## [THE PROBLEM]
Copy every one of the following lines exactly as they appear.

-- Start of DATA SHOWN --

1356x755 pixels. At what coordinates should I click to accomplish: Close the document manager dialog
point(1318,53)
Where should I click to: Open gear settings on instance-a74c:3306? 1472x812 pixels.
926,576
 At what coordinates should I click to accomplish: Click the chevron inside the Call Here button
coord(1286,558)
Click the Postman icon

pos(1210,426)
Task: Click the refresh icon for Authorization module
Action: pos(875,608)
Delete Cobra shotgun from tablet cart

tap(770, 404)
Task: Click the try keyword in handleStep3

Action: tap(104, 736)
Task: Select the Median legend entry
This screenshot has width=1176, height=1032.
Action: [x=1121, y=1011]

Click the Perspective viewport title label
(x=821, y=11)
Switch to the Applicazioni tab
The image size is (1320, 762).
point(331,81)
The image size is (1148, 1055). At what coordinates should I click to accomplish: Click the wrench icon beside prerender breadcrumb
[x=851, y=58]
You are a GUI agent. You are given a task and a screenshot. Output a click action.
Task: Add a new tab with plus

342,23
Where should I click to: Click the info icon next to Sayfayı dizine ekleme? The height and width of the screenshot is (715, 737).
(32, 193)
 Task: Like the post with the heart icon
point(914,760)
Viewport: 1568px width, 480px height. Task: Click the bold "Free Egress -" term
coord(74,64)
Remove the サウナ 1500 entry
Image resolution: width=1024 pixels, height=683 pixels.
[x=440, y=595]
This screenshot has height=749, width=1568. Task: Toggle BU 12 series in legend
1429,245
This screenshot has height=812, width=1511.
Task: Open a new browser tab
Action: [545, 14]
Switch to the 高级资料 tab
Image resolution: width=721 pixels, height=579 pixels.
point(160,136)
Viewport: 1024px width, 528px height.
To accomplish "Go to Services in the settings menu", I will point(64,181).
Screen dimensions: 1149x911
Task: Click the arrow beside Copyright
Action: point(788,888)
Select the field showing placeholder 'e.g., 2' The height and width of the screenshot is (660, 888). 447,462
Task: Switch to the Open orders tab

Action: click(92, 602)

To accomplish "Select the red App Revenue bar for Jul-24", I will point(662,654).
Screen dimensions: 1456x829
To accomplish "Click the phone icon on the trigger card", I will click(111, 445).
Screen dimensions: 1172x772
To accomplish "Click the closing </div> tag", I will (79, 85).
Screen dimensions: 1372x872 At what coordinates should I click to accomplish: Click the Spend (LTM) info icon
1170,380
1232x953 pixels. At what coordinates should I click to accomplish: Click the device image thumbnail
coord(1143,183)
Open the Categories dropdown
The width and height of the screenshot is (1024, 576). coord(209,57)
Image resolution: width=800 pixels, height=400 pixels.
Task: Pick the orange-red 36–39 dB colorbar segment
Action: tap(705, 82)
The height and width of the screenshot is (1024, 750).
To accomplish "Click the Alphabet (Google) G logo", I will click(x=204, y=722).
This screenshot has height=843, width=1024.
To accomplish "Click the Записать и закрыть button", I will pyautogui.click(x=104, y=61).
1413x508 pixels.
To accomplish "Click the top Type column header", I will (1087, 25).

-- End of DATA SHOWN --

## [TASK RESULT]
1356x755 pixels. At what coordinates should I click to accomplish: Close the document manager dialog
point(1318,53)
Where should I click to: Open gear settings on instance-a74c:3306? 1472x812 pixels.
926,576
 At what coordinates should I click to accomplish: Click the chevron inside the Call Here button
coord(1286,558)
Click the Postman icon

pos(1210,426)
Task: Click the refresh icon for Authorization module
Action: pos(875,608)
Delete Cobra shotgun from tablet cart

tap(770, 404)
Task: Click the try keyword in handleStep3

Action: tap(104, 736)
Task: Select the Median legend entry
This screenshot has width=1176, height=1032.
Action: [x=1121, y=1011]

Click the Perspective viewport title label
(x=821, y=11)
Switch to the Applicazioni tab
The image size is (1320, 762).
point(331,81)
The image size is (1148, 1055). At what coordinates should I click to accomplish: Click the wrench icon beside prerender breadcrumb
[x=851, y=58]
You are a GUI agent. You are given a task and a screenshot. Output a click action.
Task: Add a new tab with plus

342,23
Where should I click to: Click the info icon next to Sayfayı dizine ekleme? The height and width of the screenshot is (715, 737).
(32, 193)
 Task: Like the post with the heart icon
point(914,760)
Viewport: 1568px width, 480px height. Task: Click the bold "Free Egress -" term
coord(74,64)
Remove the サウナ 1500 entry
Image resolution: width=1024 pixels, height=683 pixels.
[x=440, y=595]
This screenshot has height=749, width=1568. Task: Toggle BU 12 series in legend
1429,245
This screenshot has height=812, width=1511.
Task: Open a new browser tab
Action: [545, 14]
Switch to the 高级资料 tab
Image resolution: width=721 pixels, height=579 pixels.
point(160,136)
Viewport: 1024px width, 528px height.
To accomplish "Go to Services in the settings menu", I will point(64,181).
Screen dimensions: 1149x911
Task: Click the arrow beside Copyright
Action: point(788,888)
Select the field showing placeholder 'e.g., 2' The height and width of the screenshot is (660, 888). 447,462
Task: Switch to the Open orders tab

Action: click(92, 602)

To accomplish "Select the red App Revenue bar for Jul-24", I will point(662,654).
Screen dimensions: 1456x829
To accomplish "Click the phone icon on the trigger card", I will click(111, 445).
Screen dimensions: 1172x772
To accomplish "Click the closing </div> tag", I will (79, 85).
Screen dimensions: 1372x872 At what coordinates should I click to accomplish: Click the Spend (LTM) info icon
1170,380
1232x953 pixels. At what coordinates should I click to accomplish: Click the device image thumbnail
coord(1143,183)
Open the Categories dropdown
The width and height of the screenshot is (1024, 576). coord(209,57)
Image resolution: width=800 pixels, height=400 pixels.
Task: Pick the orange-red 36–39 dB colorbar segment
Action: tap(705, 82)
The height and width of the screenshot is (1024, 750).
To accomplish "Click the Alphabet (Google) G logo", I will click(x=204, y=722).
This screenshot has height=843, width=1024.
To accomplish "Click the Записать и закрыть button", I will pyautogui.click(x=104, y=61).
1413x508 pixels.
To accomplish "Click the top Type column header", I will (1087, 25).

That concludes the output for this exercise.